* **CHALLENGE A**: Reproduce the text on Beitar Tel Aviv's 1954–55 season between "The 1954–55 Beitar" and "four-club league competition.", inclusive, swapping "State Cup" for "Israel State Cup".
* **CHALLENGE B**: According to the text on Beitar Tel Aviv's 1954–55 season, who was the Shapira Cup named after?
* **CHALLENGE C**: Write the next part of the text on Beitar Tel Aviv's 1954–55 season, picking up after its final sentence.

* **EXTRACTED TEXT**:
===============

The 1954–55 Beitar Tel Aviv season was the club's 22nd season since its establishment, in 1934, and 7th since the establishment of the State of Israel.

During the season, the club competed in Liga Alef (top division) and the State Cup. In addition, the club played in the privately organized Shapira Cup, a four-club league competition.

Review and events
 At the beginning of the season, top Beitar teams, Beitar Tel Aviv and Beitar Jerusalem competed for the Lifa Livyatan Memorial Cup, named after a late Beitar journalist. In the first match, played on 28 August 1954, the teams tied 3–3, and the match was replayed on 12 October 1954, Beitar Tel Aviv winning 5–2.
 During December 1954 and January 1955, as no league matches were played due to a dispute between Hapoel, Maccabi and Beitar factions in the IFA, Hapoel Tel Aviv organized a league competition for the top Tel Aviv teams, Hapoel, Maccabi, Beitar and Maccabi Jaffa. The competition was played as a double round-robin tournament, with the top placed team winning the cup, named after former Hapoel Tel Aviv treasurer, Yosef Shapira. The club won two matches and lost four, finishing third.

===============

* **GIVEN RECORDS**:
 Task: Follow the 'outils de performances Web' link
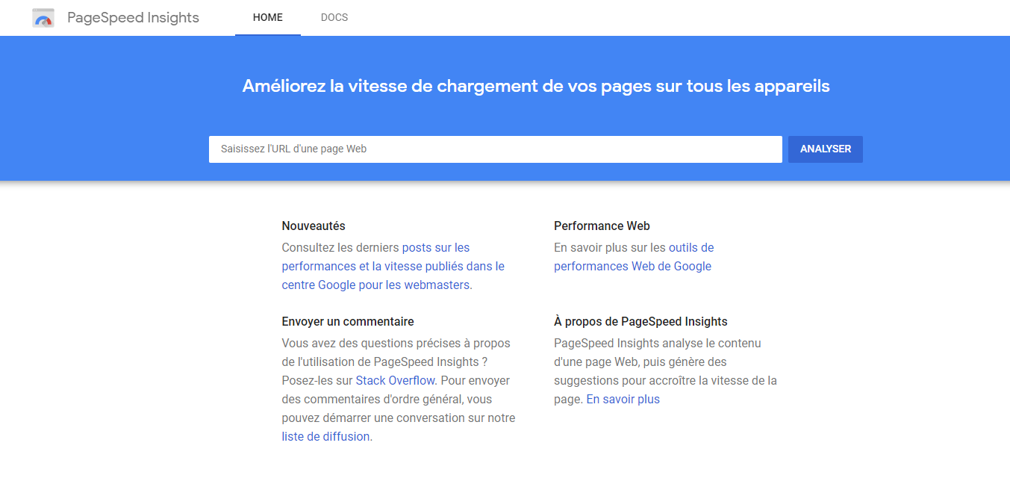pos(691,247)
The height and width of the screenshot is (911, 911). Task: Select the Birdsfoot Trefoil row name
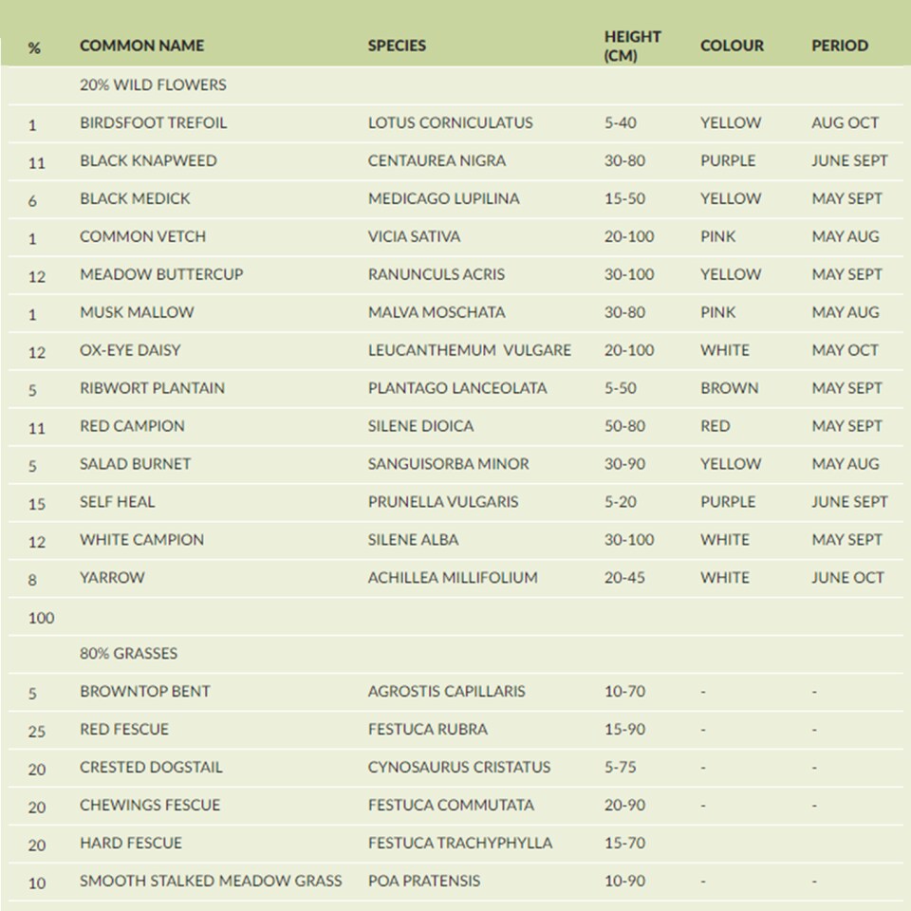pos(154,122)
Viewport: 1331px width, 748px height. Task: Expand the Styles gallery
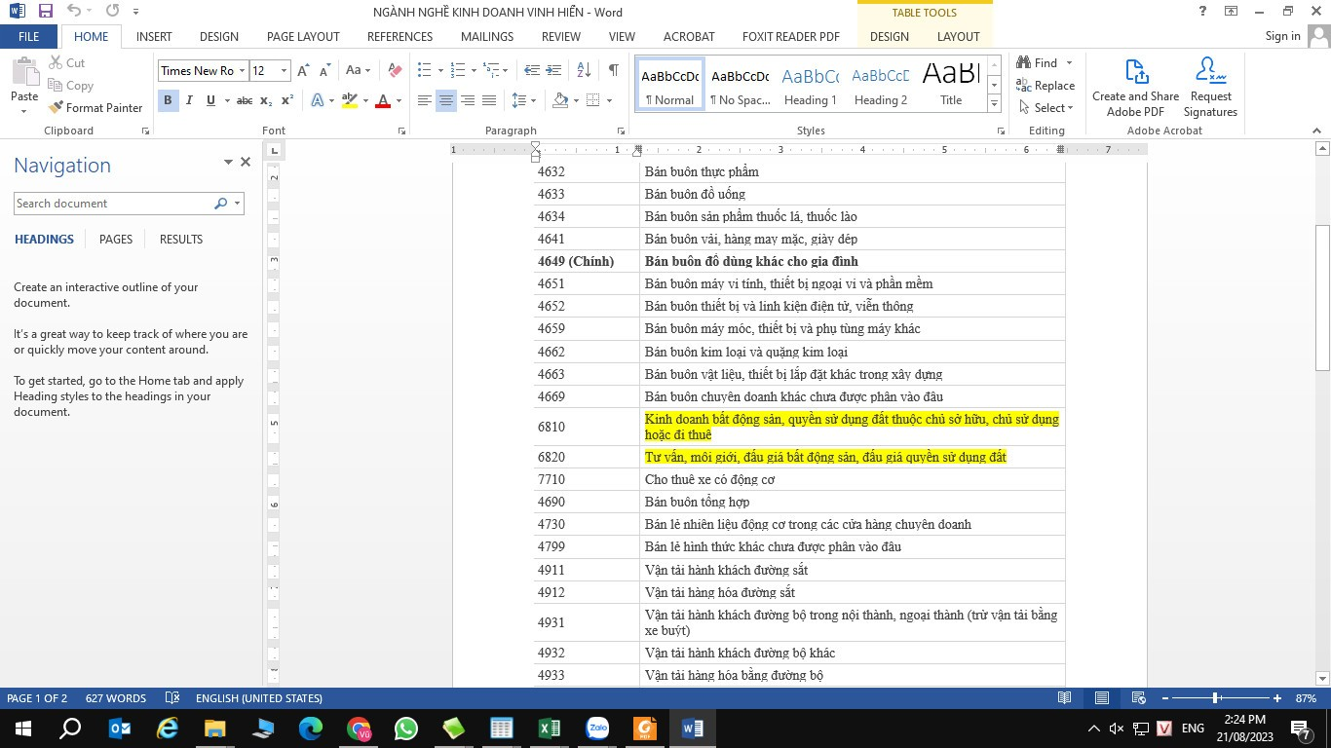coord(994,103)
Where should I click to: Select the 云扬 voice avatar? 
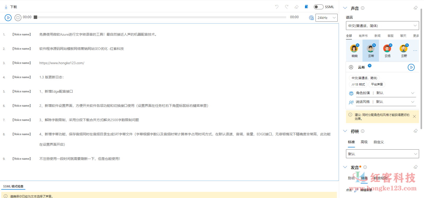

===============

* **OUTPUT A**:
The 1954–55 Beitar Tel Aviv season was the club's 22nd season since its establishment, in 1934, and 7th since the establishment of the State of Israel.

During the season, the club competed in Liga Alef (top division) and the Israel State Cup. In addition, the club played in the privately organized Shapira Cup, a four-club league competition.

* **OUTPUT B**: Yosef Shapira, a former Hapoel Tel Aviv treasurer.

* **OUTPUT C**:
 The club played one international friendly match during the season, against AC Omonia, on 31 May1955, winning 4–2.

Match results

Legend

Liga Alef
 
League matches began on 6 February 1955, and by the time the season, only 20 rounds of matches were completed, delaying the end of the league season to the next season.

League table (as of 2 July 1955)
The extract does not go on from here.